You’d also have to look for sources of lead exposure specific to that neighborhood, since it’s no longer coming from automobile exhaust all over the country.


#17

That’s the really tricky part, isn’t it? There’s a large, statistically significant (read: not necessarily causative, but definitely interesting) correlation at the national level for banning leaded fuels and reduction in violent crime, but when you zoom into very granular levels, the statistical power whimpers out since there’s so many confounding factors and things like socioeconomic status and genetics kick in and become the likely dominating factors.

That’s the danger of doing statistical analysis and attempting to apply it to individual situations.

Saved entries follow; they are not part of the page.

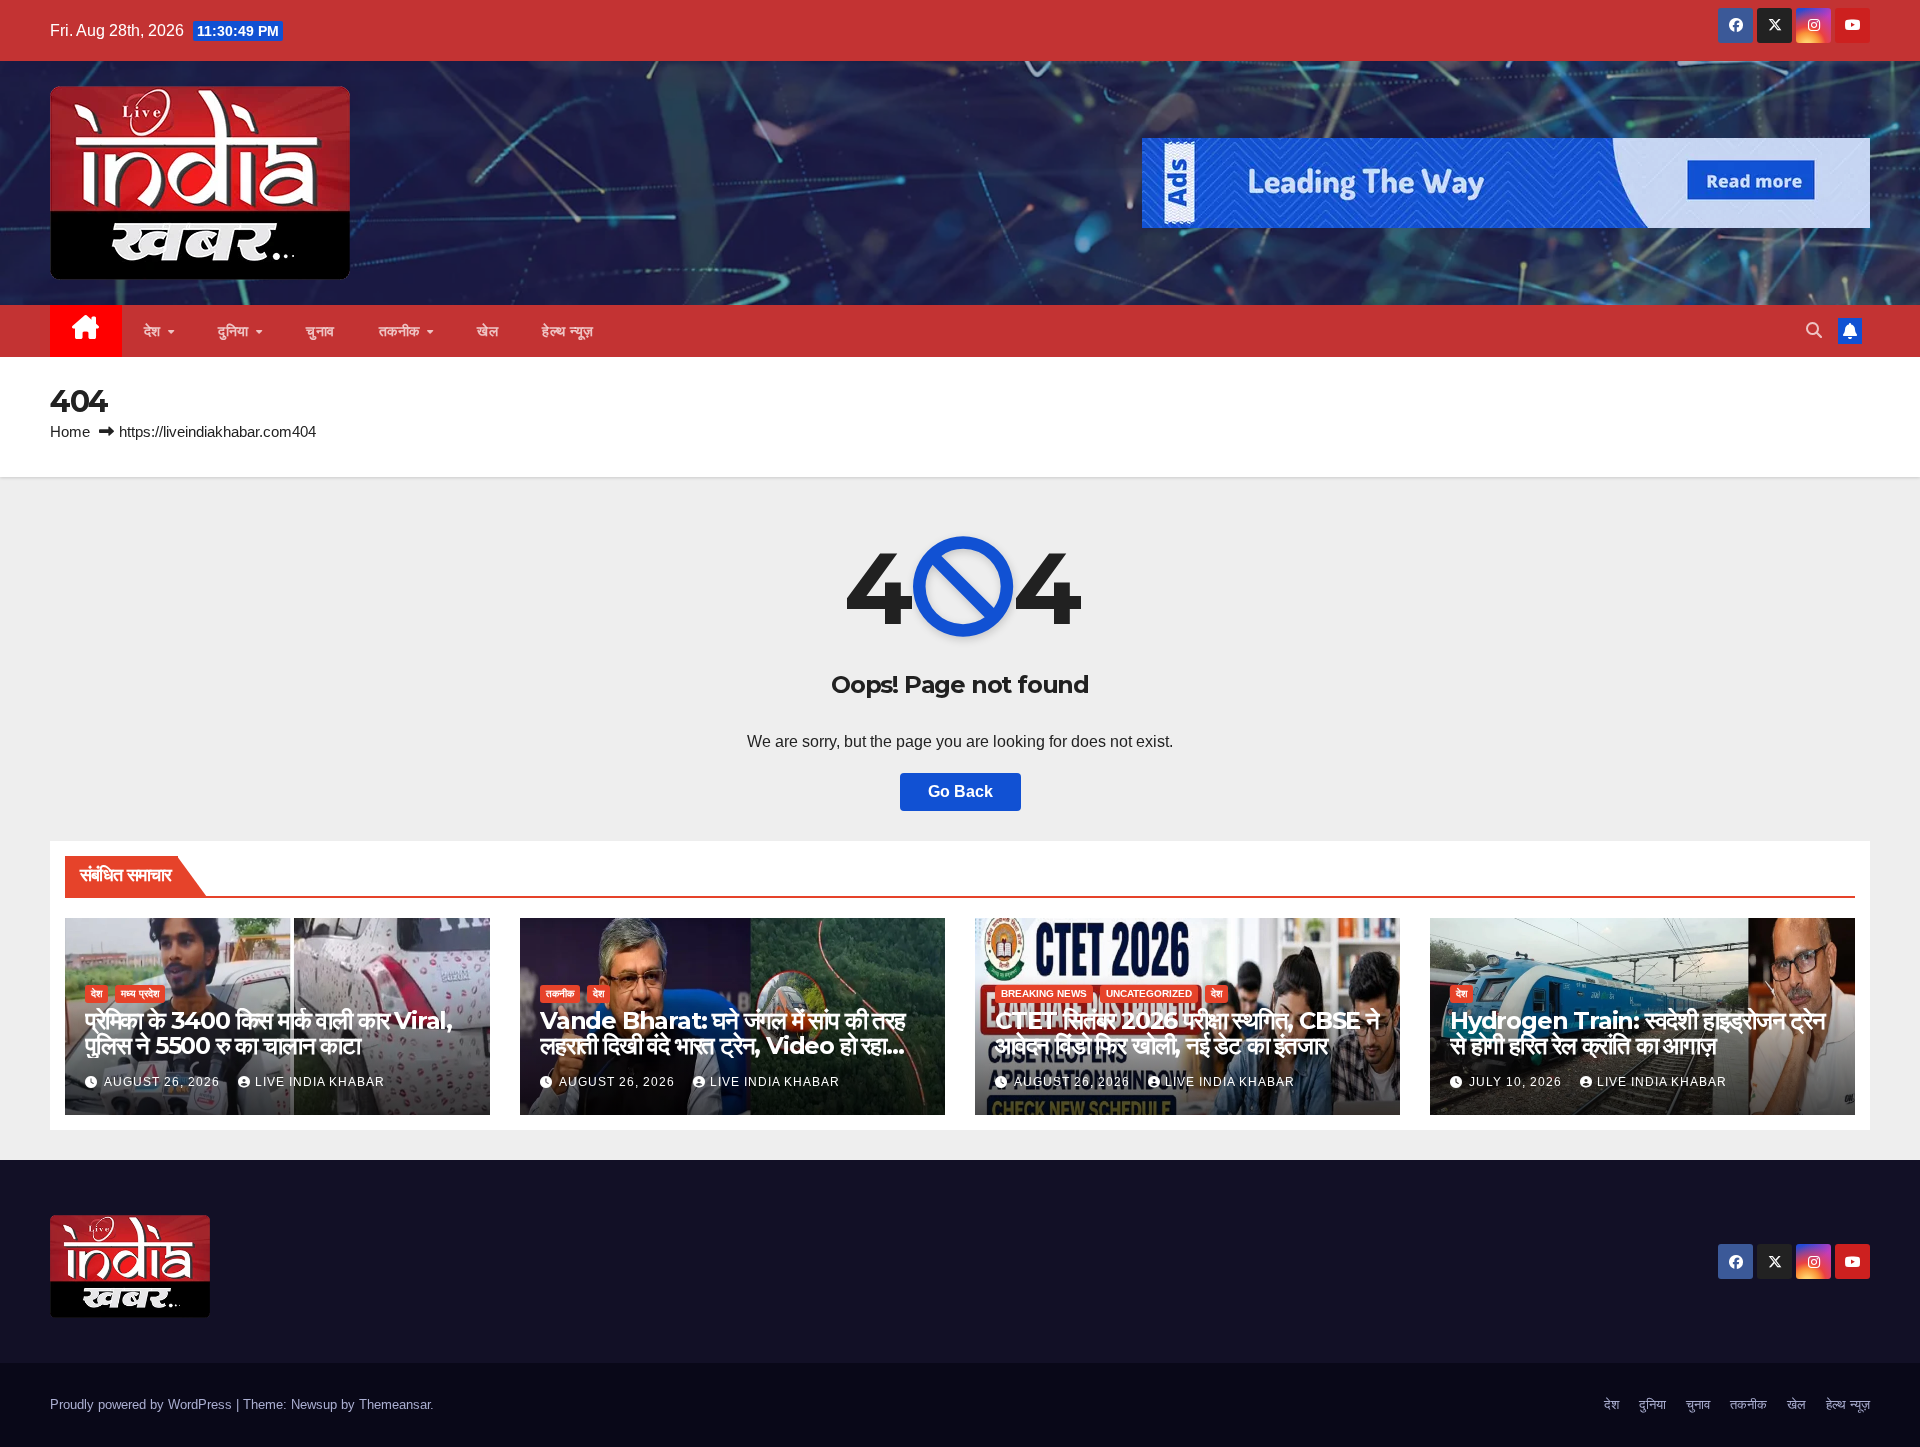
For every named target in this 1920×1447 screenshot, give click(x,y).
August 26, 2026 (164, 1082)
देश (155, 331)
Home (70, 431)
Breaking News (1044, 993)
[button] (1814, 330)
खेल (487, 331)
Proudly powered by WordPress (143, 1404)
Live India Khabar (320, 1082)
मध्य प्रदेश (140, 993)
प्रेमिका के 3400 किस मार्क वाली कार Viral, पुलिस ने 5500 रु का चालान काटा (268, 1033)
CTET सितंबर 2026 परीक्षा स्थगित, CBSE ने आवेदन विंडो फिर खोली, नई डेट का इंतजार (1187, 1033)
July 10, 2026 (1517, 1082)
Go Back (960, 791)
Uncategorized (1149, 993)
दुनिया (235, 331)
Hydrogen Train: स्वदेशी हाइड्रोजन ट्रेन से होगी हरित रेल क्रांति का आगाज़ (1637, 1033)
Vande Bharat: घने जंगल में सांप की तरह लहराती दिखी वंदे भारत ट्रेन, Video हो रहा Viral (722, 1045)
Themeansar (394, 1404)
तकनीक (402, 331)
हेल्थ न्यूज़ (568, 331)
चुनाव (320, 331)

The probabilistic nature leaves large portions of the smaller population that includes the individuals cold because making a change that has 3 standard deviations from the mean as its effect at the national level doesn’t always make any difference to smaller constituents of the population.

It’s like trying to integrate quantum mechanics with general relativity, you have two working models but each model only seems to apply to specific sets of circumstances. Although we can pretty definitively conclude that lead exposure is bad for everyone at all times and has cumulative effects that are much stronger on developing individuals than adults for a given level of exposure.

Seriously, I can’t wait for a working model of a human. Although an accurate simulation of a human being brings its own ethical issues as well, seeing as a perfectly simulated human is basically indistinguishable from a naturally occurring human out in the physical world. Or at least is indistinguishable in all the measures that count.


#18

Perhaps an investment banker would suffice?


#19

Reminds me of a totally factual news report (but they take pains to point out it’s a satire):


#20

What obvious to some is news to others.


#21

Thanks, excellent! That video should be on the front page of BB.